Forecasting proceeds by training a machine‑learning regression model (Random Forest) to predict the future trajectory of ξ(t) from past values of ξ and external covariates (e.g., temperature, humidity, precipitation, wind speed). The predicted ξ̂(t) are substituted back into the learned ODE, which is then integrated forward to obtain forecasts of the state variables.
The methodology is evaluated on four datasets: (1) a simulated Susceptible‑Infected‑Recovered (SIR) epidemic model, (2) a simulated Consumer‑Resource (CR) ecological model, (3) real‑world measurements of CO₂ and CH₄ concentrations in Alberta oil‑sands tailings ponds, and (4) cyanobacteria cell counts from Alberta lakes. In all cases, the model achieves a mean absolute error (MAE) below 3 % when fitting the observed time series and below 6 % when forecasting up to one month ahead. Benchmark comparisons against a hybrid Convolutional Neural Network‑Long Short‑Term Memory (CNN‑LSTM) model and a Gradient Boosting Machine (GBM) show that the proposed approach consistently outperforms these baselines, often reducing forecast error by 10–15 %.
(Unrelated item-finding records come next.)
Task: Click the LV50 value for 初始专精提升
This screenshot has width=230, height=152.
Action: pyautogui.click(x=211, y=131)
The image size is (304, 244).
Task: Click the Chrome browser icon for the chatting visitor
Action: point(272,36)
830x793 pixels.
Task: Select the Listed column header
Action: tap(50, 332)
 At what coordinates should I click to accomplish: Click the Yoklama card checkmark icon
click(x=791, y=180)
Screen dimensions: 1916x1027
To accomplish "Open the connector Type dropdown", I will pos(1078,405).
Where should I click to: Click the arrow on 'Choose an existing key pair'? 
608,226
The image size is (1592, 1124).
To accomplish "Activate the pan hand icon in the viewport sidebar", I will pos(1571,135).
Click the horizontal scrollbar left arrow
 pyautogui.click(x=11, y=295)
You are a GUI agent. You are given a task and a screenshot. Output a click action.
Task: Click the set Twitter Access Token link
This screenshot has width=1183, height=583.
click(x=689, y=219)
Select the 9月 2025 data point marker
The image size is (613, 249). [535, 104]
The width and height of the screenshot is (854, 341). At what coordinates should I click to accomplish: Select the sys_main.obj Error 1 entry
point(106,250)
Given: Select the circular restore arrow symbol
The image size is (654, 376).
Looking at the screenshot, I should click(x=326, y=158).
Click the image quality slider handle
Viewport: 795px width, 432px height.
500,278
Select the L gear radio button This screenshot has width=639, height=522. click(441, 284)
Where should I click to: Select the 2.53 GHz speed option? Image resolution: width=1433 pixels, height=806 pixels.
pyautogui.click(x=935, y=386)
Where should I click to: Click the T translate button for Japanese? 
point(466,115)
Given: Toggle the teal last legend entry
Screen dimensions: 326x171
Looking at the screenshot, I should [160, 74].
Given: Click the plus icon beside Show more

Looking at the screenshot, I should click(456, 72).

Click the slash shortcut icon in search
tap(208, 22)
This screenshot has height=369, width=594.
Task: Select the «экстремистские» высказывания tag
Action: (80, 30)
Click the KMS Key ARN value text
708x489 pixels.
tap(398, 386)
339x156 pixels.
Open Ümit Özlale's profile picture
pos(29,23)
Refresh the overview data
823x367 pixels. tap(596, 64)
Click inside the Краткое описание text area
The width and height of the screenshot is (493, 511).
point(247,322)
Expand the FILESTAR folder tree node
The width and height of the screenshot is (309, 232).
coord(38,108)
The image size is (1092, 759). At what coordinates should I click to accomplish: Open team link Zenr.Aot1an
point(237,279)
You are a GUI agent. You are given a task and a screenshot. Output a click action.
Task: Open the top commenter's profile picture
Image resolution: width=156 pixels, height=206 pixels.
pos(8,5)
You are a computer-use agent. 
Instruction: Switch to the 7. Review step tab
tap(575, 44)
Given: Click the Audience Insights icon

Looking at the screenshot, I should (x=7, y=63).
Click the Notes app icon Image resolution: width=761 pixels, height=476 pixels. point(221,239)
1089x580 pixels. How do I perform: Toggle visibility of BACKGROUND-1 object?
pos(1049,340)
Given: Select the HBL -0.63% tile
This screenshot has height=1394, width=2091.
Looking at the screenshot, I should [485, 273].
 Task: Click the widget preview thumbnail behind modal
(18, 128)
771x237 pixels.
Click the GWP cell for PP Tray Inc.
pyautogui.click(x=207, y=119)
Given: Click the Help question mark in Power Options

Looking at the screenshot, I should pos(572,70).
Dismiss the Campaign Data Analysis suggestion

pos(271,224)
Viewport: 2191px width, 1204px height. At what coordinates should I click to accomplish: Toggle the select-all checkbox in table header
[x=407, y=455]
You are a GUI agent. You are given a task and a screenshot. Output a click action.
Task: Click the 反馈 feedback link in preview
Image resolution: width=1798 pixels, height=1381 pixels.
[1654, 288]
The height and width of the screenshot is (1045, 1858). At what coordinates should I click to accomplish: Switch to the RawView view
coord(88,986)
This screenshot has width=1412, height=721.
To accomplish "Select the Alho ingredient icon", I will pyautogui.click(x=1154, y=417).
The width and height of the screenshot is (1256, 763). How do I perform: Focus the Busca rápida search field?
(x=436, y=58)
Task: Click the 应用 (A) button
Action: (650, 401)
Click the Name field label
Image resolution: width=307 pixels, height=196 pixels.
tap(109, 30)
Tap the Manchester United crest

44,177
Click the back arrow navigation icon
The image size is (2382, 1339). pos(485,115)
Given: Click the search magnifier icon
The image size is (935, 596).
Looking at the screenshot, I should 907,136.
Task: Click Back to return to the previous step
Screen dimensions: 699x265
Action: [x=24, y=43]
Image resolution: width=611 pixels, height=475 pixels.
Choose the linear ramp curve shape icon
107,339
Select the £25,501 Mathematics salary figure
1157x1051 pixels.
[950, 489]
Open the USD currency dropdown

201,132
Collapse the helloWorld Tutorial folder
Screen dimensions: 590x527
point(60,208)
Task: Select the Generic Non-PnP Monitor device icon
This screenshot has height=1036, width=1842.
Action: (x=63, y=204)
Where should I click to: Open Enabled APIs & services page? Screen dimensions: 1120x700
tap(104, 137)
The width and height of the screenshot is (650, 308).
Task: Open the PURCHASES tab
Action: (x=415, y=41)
Key strengths of the approach include: (i) preservation of mechanistic interpretability while allowing dynamic adaptation of crucial parameters, (ii) automatic selection of which parameters should vary, reducing model complexity and over‑fitting risk, and (iii) seamless incorporation of exogenous drivers, making the framework suitable for policy or climate‑scenario analysis. Limitations are noted: the choice of window length w and the number of time‑varying terms N requires careful tuning, and linear regression‑based forecasting may struggle with abrupt, highly nonlinear parameter shifts.
The authors conclude that integrating time‑varying parameters into data‑driven discovery of differential equations creates a versatile hybrid modeling paradigm that bridges mechanistic insight and modern predictive analytics. Future work is suggested on Bayesian uncertainty quantification, deeper integration with neural time‑series models, and extending the library to capture nonlinear external influences, thereby enhancing robustness and applicability across a broader range of complex dynamical systems.